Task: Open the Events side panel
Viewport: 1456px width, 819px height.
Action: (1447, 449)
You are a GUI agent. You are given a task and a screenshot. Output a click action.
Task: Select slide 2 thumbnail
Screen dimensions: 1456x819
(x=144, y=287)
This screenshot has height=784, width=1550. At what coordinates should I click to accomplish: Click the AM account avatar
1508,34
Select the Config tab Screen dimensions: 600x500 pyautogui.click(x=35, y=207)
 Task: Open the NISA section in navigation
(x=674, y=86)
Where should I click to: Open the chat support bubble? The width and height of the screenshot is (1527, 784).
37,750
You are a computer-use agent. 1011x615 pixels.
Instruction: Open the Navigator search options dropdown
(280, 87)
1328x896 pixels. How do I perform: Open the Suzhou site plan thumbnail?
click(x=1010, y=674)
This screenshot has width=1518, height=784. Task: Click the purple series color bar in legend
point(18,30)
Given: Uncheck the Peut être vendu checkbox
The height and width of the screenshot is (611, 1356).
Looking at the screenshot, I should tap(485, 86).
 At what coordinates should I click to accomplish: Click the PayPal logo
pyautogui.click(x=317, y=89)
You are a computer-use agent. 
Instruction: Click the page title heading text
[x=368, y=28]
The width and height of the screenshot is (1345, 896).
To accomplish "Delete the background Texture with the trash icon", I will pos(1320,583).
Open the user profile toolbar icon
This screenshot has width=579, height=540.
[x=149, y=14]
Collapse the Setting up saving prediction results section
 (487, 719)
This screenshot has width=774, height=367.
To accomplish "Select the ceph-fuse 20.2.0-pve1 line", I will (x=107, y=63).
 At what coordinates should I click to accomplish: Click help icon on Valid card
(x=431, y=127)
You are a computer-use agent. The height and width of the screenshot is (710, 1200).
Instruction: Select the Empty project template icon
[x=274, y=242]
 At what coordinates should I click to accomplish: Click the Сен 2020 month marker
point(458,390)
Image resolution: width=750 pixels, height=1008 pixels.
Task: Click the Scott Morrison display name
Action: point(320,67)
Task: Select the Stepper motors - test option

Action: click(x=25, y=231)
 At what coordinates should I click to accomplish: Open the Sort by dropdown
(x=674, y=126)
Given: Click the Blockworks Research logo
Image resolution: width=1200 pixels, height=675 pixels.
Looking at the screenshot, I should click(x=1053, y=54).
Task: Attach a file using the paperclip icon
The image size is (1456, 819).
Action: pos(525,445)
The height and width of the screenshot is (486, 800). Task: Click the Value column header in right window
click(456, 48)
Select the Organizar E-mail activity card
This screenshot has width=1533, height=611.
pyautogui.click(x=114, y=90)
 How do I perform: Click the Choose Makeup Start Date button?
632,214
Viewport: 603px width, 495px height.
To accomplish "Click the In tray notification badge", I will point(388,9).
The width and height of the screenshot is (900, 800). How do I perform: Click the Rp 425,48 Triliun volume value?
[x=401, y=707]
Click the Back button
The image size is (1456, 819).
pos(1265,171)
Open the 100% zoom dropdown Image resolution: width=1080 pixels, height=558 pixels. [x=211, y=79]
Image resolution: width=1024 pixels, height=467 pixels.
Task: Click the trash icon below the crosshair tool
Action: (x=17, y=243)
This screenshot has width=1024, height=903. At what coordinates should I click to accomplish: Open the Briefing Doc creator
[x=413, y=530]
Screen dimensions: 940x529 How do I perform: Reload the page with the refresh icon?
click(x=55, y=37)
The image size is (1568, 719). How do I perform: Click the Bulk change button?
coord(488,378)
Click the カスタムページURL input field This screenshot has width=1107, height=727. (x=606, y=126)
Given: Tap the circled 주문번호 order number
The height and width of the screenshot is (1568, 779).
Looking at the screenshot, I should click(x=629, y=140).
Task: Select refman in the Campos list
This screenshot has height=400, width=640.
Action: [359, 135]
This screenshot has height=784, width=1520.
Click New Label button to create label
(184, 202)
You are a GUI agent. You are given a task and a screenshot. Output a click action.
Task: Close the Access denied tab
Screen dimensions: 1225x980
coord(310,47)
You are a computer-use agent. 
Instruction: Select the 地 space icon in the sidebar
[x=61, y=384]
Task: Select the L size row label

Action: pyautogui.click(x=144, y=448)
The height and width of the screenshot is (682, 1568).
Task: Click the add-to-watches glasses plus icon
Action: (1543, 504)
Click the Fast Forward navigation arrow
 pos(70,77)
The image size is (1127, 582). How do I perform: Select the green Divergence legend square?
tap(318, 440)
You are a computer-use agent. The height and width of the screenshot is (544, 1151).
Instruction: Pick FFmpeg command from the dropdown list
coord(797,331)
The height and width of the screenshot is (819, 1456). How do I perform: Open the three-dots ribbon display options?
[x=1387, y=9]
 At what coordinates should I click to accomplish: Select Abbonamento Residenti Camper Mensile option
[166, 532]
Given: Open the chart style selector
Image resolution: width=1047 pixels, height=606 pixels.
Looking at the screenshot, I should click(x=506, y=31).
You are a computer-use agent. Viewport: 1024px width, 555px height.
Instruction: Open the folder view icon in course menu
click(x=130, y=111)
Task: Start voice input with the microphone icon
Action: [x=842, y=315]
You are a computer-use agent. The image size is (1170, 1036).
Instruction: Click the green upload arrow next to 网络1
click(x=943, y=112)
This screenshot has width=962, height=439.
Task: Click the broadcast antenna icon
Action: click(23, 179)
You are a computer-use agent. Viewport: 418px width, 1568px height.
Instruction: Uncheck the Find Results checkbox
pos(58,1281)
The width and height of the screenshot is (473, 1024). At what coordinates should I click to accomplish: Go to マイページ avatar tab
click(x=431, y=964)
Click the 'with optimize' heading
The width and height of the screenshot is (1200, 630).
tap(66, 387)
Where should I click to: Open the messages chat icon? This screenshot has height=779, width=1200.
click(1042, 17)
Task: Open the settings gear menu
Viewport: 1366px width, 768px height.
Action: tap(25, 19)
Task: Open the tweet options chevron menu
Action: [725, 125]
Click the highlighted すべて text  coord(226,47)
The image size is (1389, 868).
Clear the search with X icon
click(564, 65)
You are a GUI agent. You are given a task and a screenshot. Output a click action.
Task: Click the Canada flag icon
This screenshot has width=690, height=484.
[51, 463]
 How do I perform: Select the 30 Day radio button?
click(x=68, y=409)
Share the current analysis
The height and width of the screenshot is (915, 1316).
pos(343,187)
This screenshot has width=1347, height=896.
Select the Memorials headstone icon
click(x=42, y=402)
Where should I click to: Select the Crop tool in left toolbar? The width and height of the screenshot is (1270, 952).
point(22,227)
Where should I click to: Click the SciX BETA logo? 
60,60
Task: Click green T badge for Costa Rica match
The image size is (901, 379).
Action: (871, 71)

....................

#### Your task:
Render the part of the listing that opens with the line containing "Open the user profile toolbar icon" and closes with the line containing "[x=413, y=530]" as a Markdown table with the columns Row and Text, numbering each line and leaving out blank lines.

#### Task output:
| Row | Text |
|---|---|
| 1 | Open the user profile toolbar icon |
| 2 | This screenshot has width=579, height=540. |
| 3 | [x=149, y=14] |
| 4 | Collapse the Setting up saving prediction results section |
| 5 |  (487, 719) |
| 6 | This screenshot has width=774, height=367. |
| 7 | To accomplish "Select the ceph-fuse 20.2.0-pve1 line", I will (x=107, y=63). |
| 8 |  At what coordinates should I click to accomplish: Click help icon on Valid card |
| 9 | (x=431, y=127) |
| 10 | You are a computer-use agent. The height and width of the screenshot is (710, 1200). |
| 11 | Instruction: Select the Empty project template icon |
| 12 | [x=274, y=242] |
| 13 |  At what coordinates should I click to accomplish: Click the Сен 2020 month marker |
| 14 | point(458,390) |
| 15 | Image resolution: width=750 pixels, height=1008 pixels. |
| 16 | Task: Click the Scott Morrison display name |
| 17 | Action: point(320,67) |
| 18 | Task: Select the Stepper motors - test option |
| 19 | Action: click(x=25, y=231) |
| 20 |  At what coordinates should I click to accomplish: Open the Sort by dropdown |
| 21 | (x=674, y=126) |
| 22 | Given: Click the Blockworks Research logo |
| 23 | Image resolution: width=1200 pixels, height=675 pixels. |
| 24 | Looking at the screenshot, I should click(x=1053, y=54). |
| 25 | Task: Attach a file using the paperclip icon |
| 26 | The image size is (1456, 819). |
| 27 | Action: pos(525,445) |
| 28 | The height and width of the screenshot is (486, 800). Task: Click the Value column header in right window |
| 29 | click(456, 48) |
| 30 | Select the Organizar E-mail activity card |
| 31 | This screenshot has width=1533, height=611. |
| 32 | pyautogui.click(x=114, y=90) |
| 33 |  How do I perform: Click the Choose Makeup Start Date button? |
| 34 | 632,214 |
| 35 | Viewport: 603px width, 495px height. |
| 36 | To accomplish "Click the In tray notification badge", I will point(388,9). |
| 37 | The width and height of the screenshot is (900, 800). How do I perform: Click the Rp 425,48 Triliun volume value? |
| 38 | [x=401, y=707] |
| 39 | Click the Back button |
| 40 | The image size is (1456, 819). |
| 41 | pos(1265,171) |
| 42 | Open the 100% zoom dropdown Image resolution: width=1080 pixels, height=558 pixels. [x=211, y=79] |
| 43 | Image resolution: width=1024 pixels, height=467 pixels. |
| 44 | Task: Click the trash icon below the crosshair tool |
| 45 | Action: (x=17, y=243) |
| 46 | This screenshot has width=1024, height=903. At what coordinates should I click to accomplish: Open the Briefing Doc creator |
| 47 | [x=413, y=530] |